(Dataset items)
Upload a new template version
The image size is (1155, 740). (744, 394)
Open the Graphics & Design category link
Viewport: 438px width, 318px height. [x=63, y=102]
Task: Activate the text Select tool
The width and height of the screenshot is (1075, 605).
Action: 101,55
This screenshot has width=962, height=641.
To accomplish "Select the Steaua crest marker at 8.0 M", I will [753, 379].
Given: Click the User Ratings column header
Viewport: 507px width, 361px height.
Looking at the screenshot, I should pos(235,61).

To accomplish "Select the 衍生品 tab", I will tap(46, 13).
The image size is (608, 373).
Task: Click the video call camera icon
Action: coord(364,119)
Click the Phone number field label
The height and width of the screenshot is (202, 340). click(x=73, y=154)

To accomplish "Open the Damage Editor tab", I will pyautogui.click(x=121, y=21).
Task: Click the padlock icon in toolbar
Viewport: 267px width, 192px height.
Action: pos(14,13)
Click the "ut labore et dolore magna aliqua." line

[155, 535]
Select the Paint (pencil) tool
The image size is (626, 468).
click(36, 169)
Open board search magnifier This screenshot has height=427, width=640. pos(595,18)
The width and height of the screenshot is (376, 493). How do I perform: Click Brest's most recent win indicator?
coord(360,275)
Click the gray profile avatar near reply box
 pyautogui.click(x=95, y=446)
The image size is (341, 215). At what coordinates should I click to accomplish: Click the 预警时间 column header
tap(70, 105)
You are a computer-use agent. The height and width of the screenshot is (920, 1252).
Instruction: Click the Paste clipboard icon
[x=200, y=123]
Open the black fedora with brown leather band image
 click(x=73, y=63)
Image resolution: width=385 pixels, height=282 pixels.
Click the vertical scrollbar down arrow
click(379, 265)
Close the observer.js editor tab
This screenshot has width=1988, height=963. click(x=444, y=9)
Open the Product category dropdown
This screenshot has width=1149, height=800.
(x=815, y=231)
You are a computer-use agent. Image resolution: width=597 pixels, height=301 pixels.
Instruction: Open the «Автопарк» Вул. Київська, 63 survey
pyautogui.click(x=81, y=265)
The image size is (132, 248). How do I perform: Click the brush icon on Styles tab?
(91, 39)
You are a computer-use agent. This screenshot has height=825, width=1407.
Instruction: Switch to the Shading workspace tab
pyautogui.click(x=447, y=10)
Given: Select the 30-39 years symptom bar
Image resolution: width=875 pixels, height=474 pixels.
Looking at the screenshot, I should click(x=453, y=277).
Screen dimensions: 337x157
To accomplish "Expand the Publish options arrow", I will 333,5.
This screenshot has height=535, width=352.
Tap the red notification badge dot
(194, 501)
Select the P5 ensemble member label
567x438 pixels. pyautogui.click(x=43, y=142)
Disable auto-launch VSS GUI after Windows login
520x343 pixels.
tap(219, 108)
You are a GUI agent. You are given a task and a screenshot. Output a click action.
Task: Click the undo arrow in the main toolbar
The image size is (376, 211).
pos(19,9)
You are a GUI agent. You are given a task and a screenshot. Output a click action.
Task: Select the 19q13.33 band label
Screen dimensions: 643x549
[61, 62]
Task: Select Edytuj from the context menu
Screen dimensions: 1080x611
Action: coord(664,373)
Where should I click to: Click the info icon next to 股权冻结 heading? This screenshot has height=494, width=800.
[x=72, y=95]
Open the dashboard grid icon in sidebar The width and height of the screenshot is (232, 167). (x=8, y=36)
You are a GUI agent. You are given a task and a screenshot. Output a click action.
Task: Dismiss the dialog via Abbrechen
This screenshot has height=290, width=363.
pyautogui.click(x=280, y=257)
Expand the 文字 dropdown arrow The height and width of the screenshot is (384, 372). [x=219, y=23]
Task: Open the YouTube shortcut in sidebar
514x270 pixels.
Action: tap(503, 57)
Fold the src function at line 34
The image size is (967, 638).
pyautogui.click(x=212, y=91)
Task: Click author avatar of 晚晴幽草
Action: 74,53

REQUIRED WORK: Count the lines in the entries above that contain the string "This", with case-sensitive matching. Output only the resulting number.

SOLUTION: 8